-- Begin --
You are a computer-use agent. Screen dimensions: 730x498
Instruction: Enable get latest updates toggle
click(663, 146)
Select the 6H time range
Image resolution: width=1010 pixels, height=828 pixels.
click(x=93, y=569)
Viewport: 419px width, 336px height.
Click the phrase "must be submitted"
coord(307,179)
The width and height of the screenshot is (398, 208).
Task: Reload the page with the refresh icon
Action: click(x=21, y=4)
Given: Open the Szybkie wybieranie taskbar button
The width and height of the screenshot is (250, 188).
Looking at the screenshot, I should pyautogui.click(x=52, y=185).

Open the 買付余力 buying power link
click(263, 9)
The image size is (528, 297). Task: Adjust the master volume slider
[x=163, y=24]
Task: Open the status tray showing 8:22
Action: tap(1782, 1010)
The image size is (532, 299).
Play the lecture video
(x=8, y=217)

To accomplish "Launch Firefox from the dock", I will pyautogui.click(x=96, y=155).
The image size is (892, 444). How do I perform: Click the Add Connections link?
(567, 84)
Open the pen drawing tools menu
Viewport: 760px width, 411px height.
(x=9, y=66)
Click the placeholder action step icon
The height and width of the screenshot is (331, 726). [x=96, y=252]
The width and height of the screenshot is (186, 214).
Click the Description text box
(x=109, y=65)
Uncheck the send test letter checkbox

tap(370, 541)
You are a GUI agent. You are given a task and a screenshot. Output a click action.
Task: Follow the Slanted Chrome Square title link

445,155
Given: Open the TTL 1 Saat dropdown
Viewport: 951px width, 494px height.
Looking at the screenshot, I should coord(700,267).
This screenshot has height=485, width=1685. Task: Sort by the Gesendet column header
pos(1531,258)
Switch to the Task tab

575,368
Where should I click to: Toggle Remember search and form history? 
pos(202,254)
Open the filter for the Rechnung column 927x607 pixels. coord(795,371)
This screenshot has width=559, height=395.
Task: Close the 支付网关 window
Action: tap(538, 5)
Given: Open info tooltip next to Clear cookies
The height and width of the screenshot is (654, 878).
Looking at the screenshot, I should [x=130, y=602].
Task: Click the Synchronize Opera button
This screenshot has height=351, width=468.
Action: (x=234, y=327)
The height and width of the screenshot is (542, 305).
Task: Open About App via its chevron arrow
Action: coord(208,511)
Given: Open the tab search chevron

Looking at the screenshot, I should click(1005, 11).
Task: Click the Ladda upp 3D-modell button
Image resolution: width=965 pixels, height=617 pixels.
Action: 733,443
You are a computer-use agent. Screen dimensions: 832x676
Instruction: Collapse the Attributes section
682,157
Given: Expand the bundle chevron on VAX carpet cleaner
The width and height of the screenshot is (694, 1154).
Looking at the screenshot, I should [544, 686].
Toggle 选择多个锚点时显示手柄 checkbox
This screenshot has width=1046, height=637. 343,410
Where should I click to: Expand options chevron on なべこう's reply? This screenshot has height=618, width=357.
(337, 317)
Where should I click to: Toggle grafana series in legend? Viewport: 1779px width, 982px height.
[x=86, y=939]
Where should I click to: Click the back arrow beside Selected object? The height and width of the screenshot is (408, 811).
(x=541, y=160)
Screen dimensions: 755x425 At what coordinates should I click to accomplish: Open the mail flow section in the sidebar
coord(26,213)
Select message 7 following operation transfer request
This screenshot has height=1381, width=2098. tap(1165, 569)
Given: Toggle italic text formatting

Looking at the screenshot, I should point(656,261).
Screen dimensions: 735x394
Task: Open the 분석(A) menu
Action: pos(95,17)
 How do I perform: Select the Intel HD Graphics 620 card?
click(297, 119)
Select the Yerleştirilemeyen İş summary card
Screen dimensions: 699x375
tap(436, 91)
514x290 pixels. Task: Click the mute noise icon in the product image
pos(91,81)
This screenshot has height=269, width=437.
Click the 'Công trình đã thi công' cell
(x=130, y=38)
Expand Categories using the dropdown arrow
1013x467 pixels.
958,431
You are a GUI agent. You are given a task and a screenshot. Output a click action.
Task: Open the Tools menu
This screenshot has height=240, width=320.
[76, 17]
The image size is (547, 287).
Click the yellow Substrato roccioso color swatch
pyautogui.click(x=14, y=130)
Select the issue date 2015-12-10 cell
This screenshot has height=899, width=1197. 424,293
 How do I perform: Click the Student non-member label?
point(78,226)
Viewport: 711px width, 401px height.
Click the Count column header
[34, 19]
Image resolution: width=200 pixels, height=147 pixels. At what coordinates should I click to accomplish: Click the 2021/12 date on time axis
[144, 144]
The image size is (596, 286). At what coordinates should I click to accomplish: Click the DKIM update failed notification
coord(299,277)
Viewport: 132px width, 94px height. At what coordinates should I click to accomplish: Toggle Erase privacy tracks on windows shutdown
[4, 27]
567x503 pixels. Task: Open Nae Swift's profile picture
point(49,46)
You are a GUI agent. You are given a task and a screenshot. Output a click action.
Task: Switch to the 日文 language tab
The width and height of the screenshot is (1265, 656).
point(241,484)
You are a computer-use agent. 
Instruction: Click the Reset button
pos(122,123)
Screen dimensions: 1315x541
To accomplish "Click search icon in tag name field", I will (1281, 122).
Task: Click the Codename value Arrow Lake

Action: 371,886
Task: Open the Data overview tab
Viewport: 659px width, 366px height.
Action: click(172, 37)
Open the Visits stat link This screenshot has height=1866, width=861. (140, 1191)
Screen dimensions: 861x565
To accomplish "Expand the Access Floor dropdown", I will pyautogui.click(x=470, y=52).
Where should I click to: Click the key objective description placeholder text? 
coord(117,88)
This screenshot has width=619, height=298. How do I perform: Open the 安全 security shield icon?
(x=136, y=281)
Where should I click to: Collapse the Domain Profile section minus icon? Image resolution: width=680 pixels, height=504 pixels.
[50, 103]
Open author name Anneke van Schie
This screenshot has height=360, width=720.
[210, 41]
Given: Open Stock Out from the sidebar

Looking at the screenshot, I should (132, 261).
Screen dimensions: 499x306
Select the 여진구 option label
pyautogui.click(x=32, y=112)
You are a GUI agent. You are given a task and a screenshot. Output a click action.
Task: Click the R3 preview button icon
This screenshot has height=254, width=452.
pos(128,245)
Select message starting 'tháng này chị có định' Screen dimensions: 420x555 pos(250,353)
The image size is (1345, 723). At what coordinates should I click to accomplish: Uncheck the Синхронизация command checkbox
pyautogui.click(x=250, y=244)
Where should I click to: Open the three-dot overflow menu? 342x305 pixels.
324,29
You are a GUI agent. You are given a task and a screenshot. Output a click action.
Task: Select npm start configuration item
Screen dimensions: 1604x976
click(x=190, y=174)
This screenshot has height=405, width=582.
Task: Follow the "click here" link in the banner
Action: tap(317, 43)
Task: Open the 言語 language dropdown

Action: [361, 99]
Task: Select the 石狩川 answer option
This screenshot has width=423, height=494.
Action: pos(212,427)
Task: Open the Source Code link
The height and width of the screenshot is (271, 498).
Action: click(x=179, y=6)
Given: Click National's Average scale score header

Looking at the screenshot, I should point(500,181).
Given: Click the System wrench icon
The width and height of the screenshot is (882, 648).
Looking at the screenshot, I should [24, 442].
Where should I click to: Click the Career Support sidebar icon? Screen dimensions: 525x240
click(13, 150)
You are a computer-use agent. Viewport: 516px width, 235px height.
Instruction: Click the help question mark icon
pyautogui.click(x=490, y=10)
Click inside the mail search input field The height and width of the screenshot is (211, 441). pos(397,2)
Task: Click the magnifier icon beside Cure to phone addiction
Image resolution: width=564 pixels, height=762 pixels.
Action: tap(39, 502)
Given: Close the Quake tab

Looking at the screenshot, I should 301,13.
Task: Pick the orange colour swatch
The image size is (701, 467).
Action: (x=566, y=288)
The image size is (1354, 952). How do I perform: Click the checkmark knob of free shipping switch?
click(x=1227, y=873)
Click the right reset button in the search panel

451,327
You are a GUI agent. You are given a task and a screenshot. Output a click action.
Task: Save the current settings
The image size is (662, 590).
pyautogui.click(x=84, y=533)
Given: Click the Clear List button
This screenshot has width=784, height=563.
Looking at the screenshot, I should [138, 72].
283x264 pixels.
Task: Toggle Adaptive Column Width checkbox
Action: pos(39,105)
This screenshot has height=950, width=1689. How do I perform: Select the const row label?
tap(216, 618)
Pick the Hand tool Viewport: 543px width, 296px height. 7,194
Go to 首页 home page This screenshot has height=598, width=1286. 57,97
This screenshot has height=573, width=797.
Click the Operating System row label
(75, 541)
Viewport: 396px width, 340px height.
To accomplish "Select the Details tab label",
-- End --
* [SHORT PROBLEM]
Locate every line in the records that contains the word "field", and copy each of those lines in full.

* [ANSWER TO THIS EXERCISE]
To accomplish "Click search icon in tag name field", I will (1281, 122).
Click inside the mail search input field The height and width of the screenshot is (211, 441). pos(397,2)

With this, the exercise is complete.